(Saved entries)

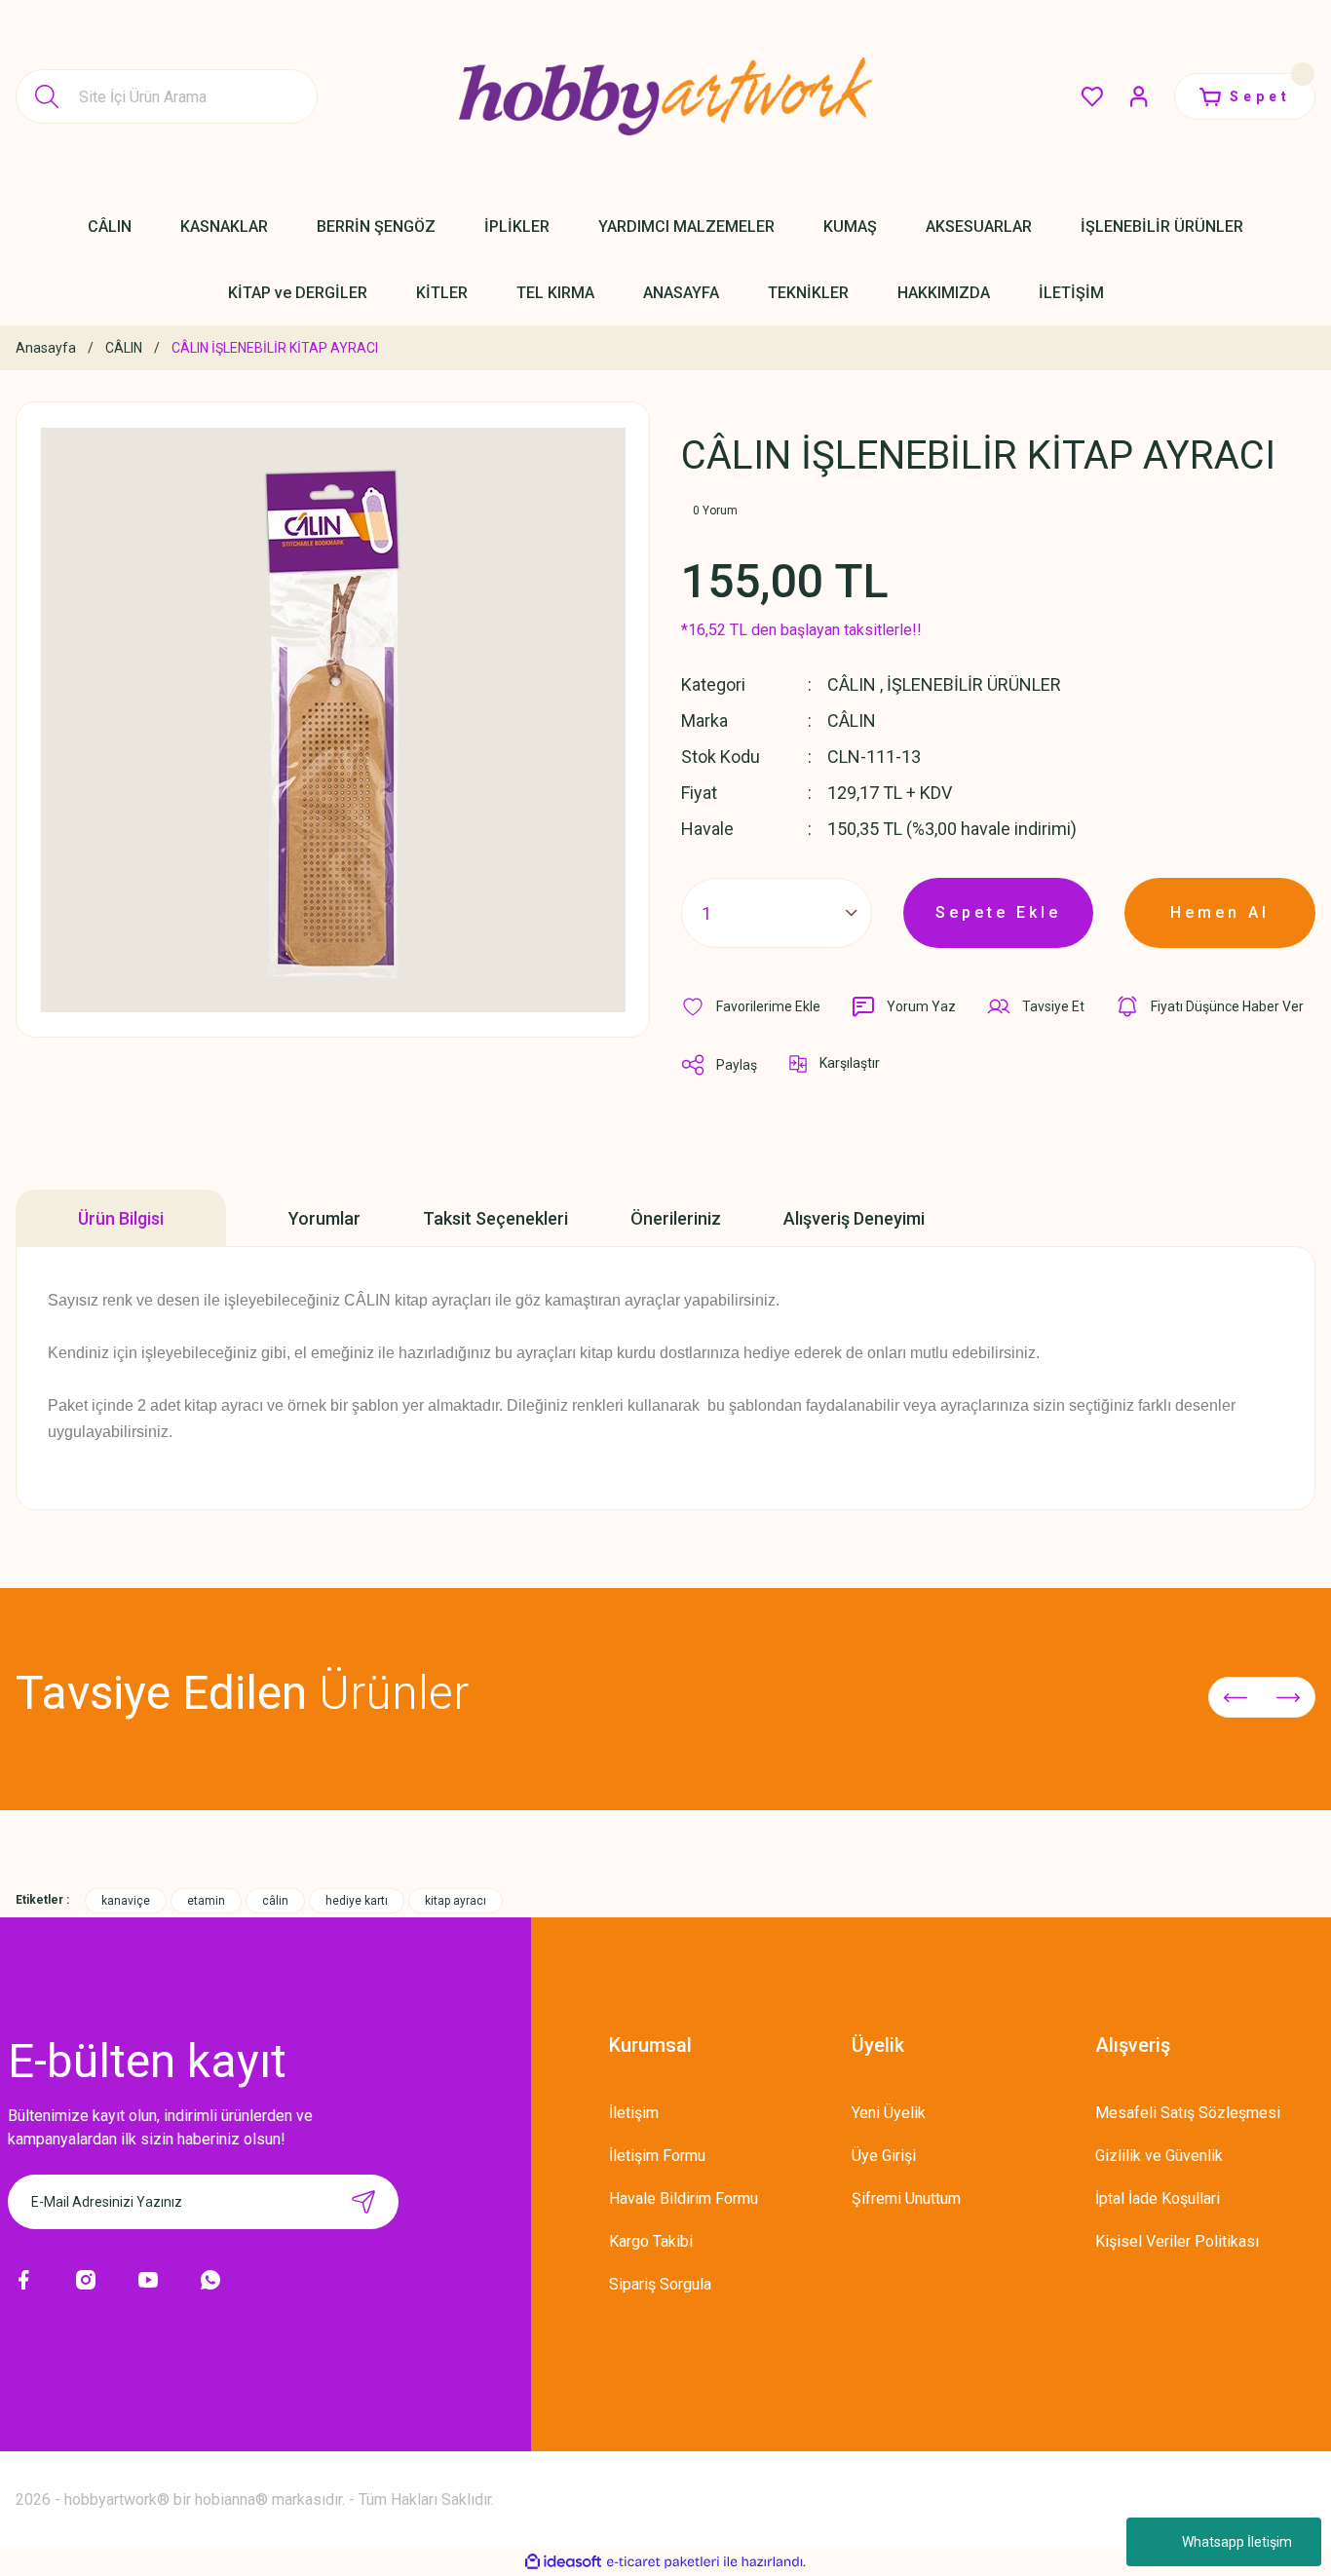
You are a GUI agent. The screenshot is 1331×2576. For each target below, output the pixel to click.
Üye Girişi (884, 2155)
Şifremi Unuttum (906, 2198)
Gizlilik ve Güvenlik (1159, 2155)
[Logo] (665, 96)
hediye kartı (356, 1901)
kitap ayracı (455, 1901)
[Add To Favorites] (750, 1006)
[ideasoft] (563, 2562)
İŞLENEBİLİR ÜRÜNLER (974, 684)
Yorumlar (324, 1218)
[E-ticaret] (663, 2562)
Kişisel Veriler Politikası (1177, 2241)
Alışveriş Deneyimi (854, 1218)
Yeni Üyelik (889, 2112)
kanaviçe (125, 1901)
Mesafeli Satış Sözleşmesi (1187, 2112)
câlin (275, 1901)
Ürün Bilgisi (121, 1218)
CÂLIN (851, 684)
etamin (206, 1901)
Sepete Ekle (998, 912)
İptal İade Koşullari (1157, 2198)
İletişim (634, 2112)
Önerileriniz (675, 1218)
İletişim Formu (657, 2155)
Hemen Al (1220, 912)
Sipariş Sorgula (660, 2284)
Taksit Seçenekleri (495, 1218)
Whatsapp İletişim (1237, 2542)
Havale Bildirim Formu (683, 2198)
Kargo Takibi (651, 2241)
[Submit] (363, 2202)
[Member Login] (1139, 96)
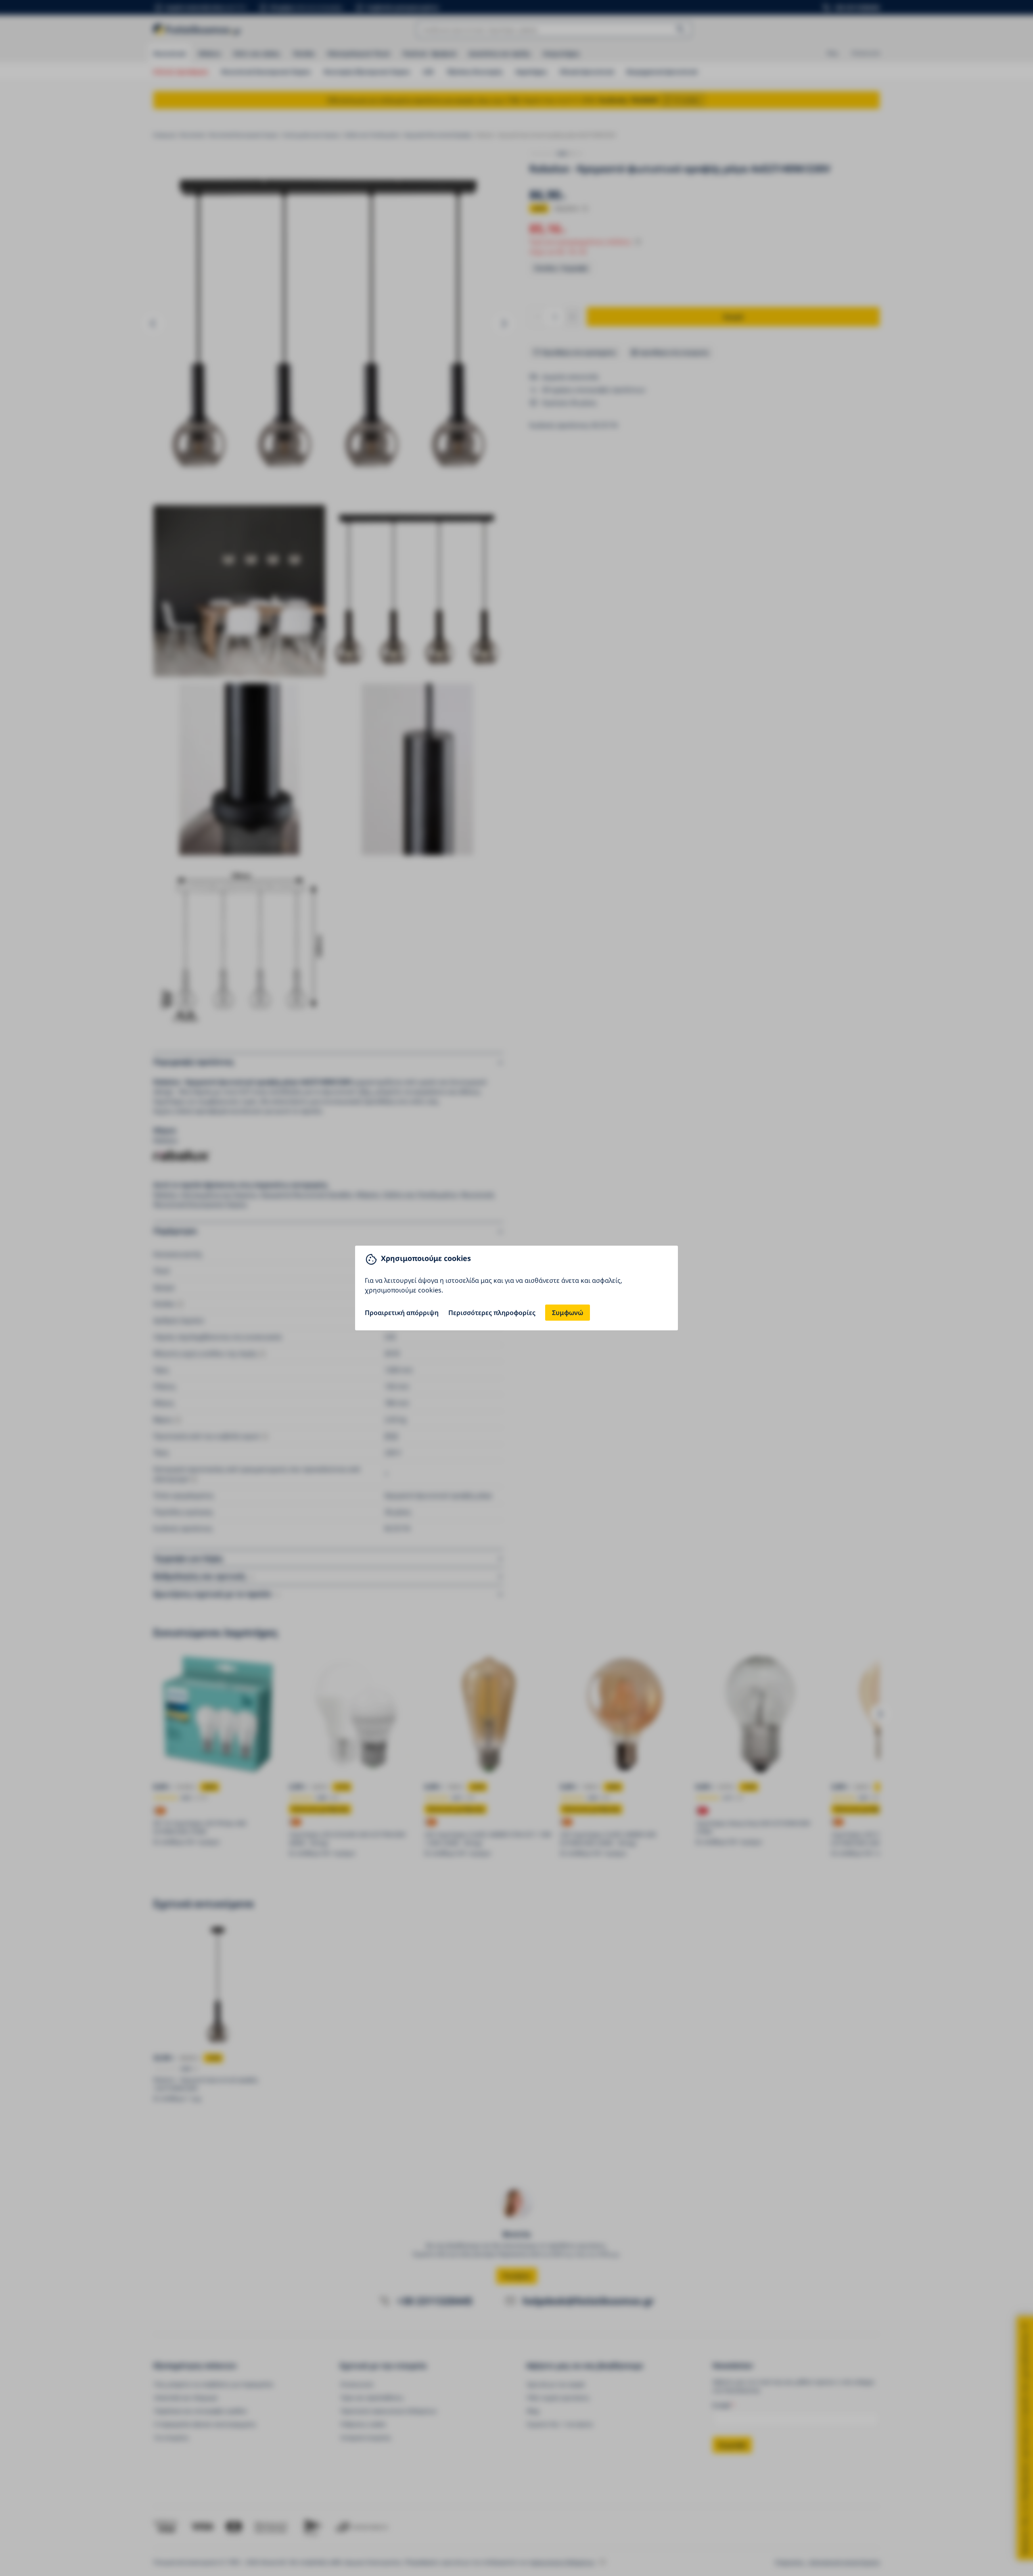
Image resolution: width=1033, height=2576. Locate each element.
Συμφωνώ (567, 1312)
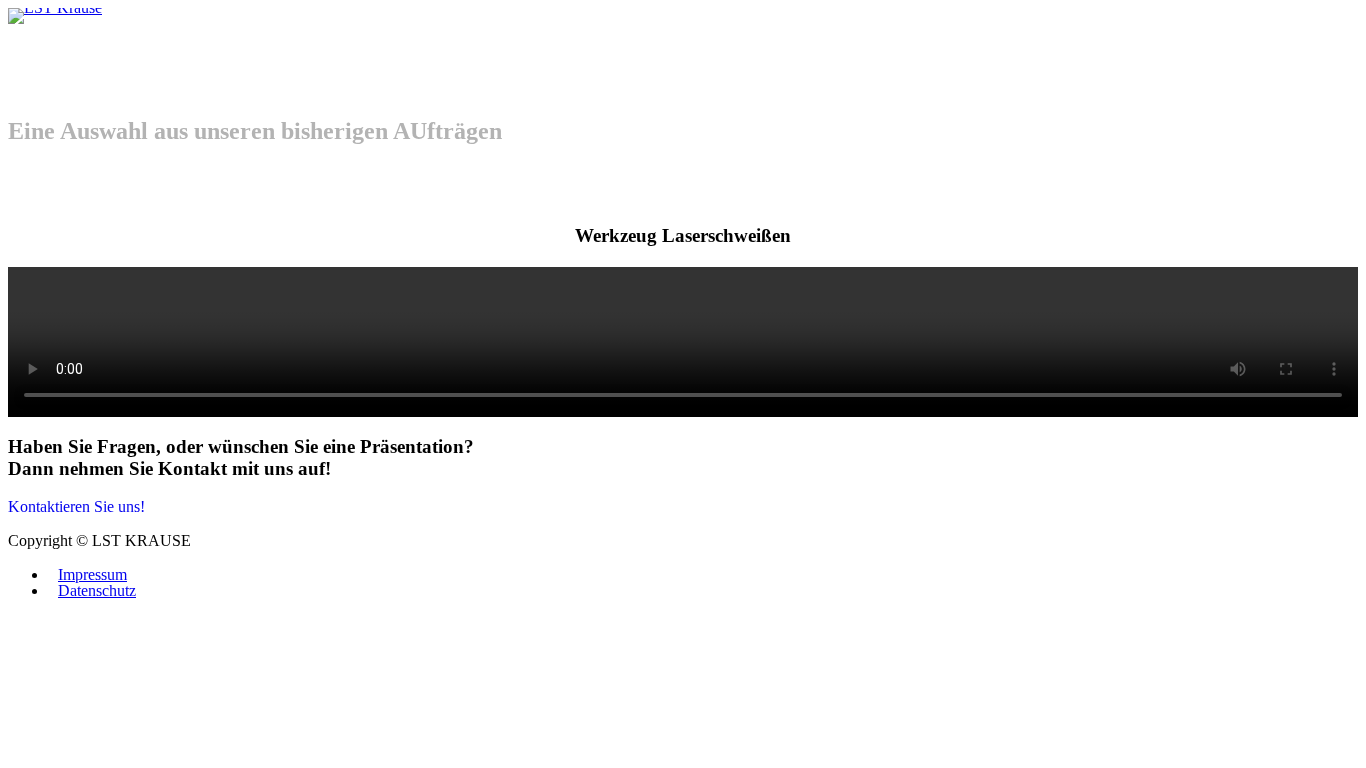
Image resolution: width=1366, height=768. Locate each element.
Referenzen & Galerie (62, 31)
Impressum (92, 575)
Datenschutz (97, 591)
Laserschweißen (40, 31)
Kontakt (84, 31)
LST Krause (18, 31)
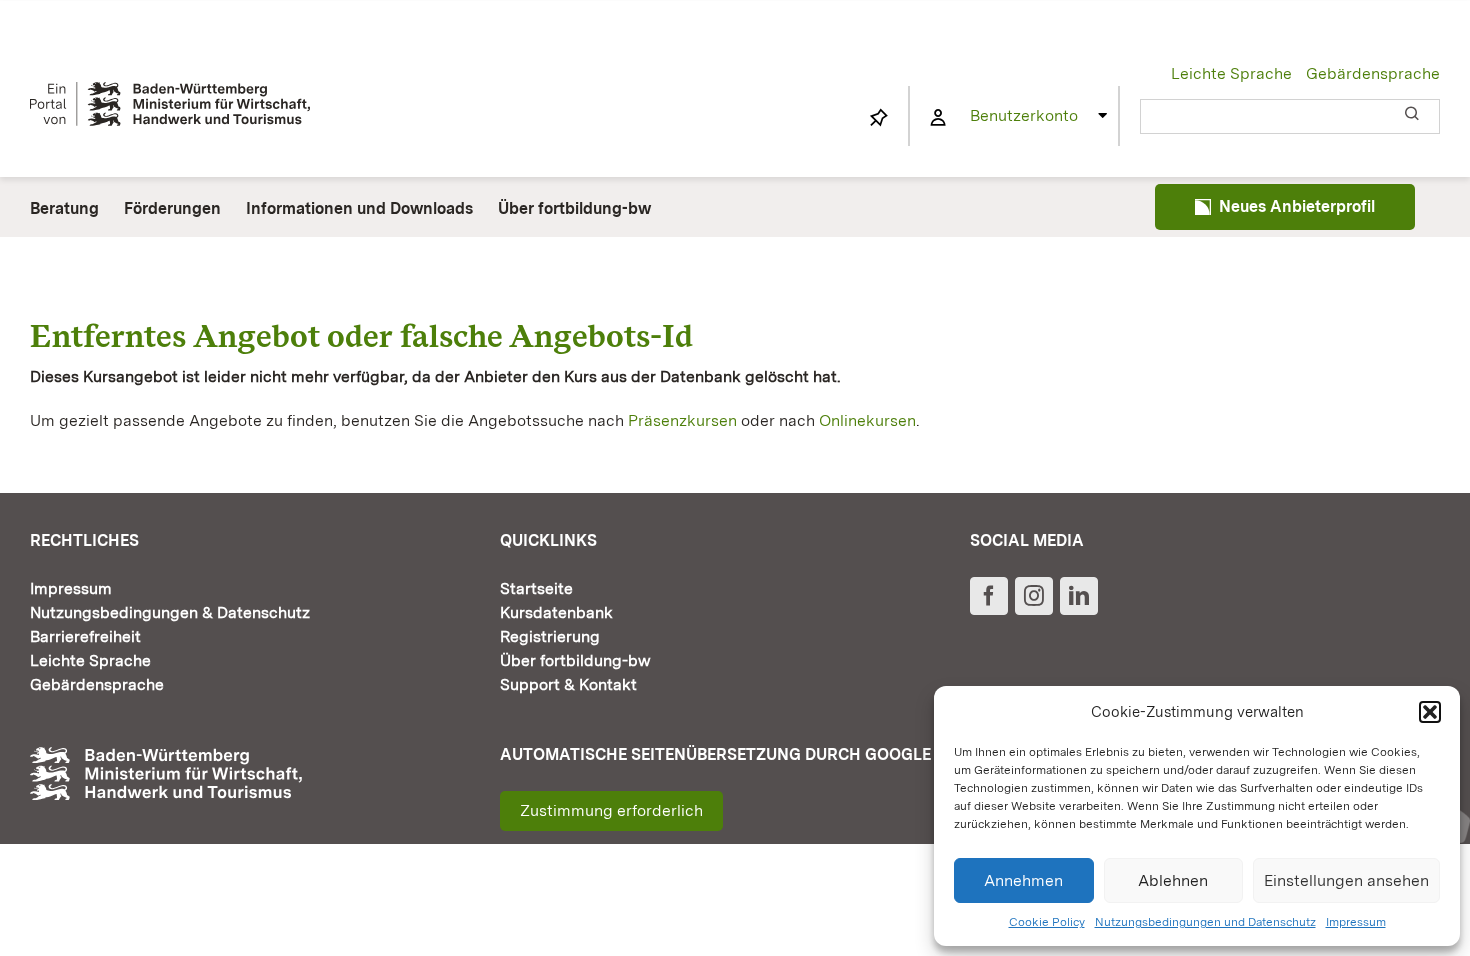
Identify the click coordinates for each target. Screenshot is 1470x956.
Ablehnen (1173, 880)
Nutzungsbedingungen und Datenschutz (1205, 922)
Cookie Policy (1047, 922)
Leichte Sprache (1231, 73)
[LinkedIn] (1079, 596)
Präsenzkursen (682, 420)
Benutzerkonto (1024, 115)
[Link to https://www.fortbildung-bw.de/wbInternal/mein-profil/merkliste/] (879, 118)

▶ ACTIVITY: Leave the pictures out and print the records above exactly as they stand.

▶ OUTPUT:
You are a GUI agent. The screenshot is 1331×2576. For each target below, output the pixel to click.
Üye Girişi (884, 2155)
Şifremi Unuttum (906, 2198)
Gizlilik ve Güvenlik (1159, 2155)
[Logo] (665, 96)
hediye kartı (356, 1901)
kitap ayracı (455, 1901)
[Add To Favorites] (750, 1006)
[ideasoft] (563, 2562)
İŞLENEBİLİR ÜRÜNLER (974, 684)
Yorumlar (324, 1218)
[E-ticaret] (663, 2562)
Kişisel Veriler Politikası (1177, 2241)
Alışveriş Deneyimi (854, 1218)
Yeni Üyelik (889, 2112)
kanaviçe (125, 1901)
Mesafeli Satış Sözleşmesi (1187, 2112)
câlin (275, 1901)
Ürün Bilgisi (121, 1218)
CÂLIN (851, 684)
etamin (206, 1901)
Sepete Ekle (998, 912)
İptal İade Koşullari (1157, 2198)
İletişim (634, 2112)
Önerileriniz (675, 1218)
İletişim Formu (657, 2155)
Hemen Al (1220, 912)
Sipariş Sorgula (660, 2284)
Taksit Seçenekleri (495, 1218)
Whatsapp İletişim (1237, 2542)
Havale Bildirim Formu (683, 2198)
Kargo Takibi (651, 2241)
[Submit] (363, 2202)
[Member Login] (1139, 96)
Image resolution: width=1033, height=2576. Locate each element.
Συμφωνώ (567, 1312)
Image resolution: width=1366, height=768. Locate each element.
Referenzen & Galerie (62, 31)
Impressum (92, 575)
Datenschutz (97, 591)
Laserschweißen (40, 31)
Kontakt (84, 31)
LST Krause (18, 31)
Identify the click coordinates for each target. Screenshot is 1470x956.
Ablehnen (1173, 880)
Nutzungsbedingungen und Datenschutz (1205, 922)
Cookie Policy (1047, 922)
Leichte Sprache (1231, 73)
[LinkedIn] (1079, 596)
Präsenzkursen (682, 420)
Benutzerkonto (1024, 115)
[Link to https://www.fortbildung-bw.de/wbInternal/mein-profil/merkliste/] (879, 118)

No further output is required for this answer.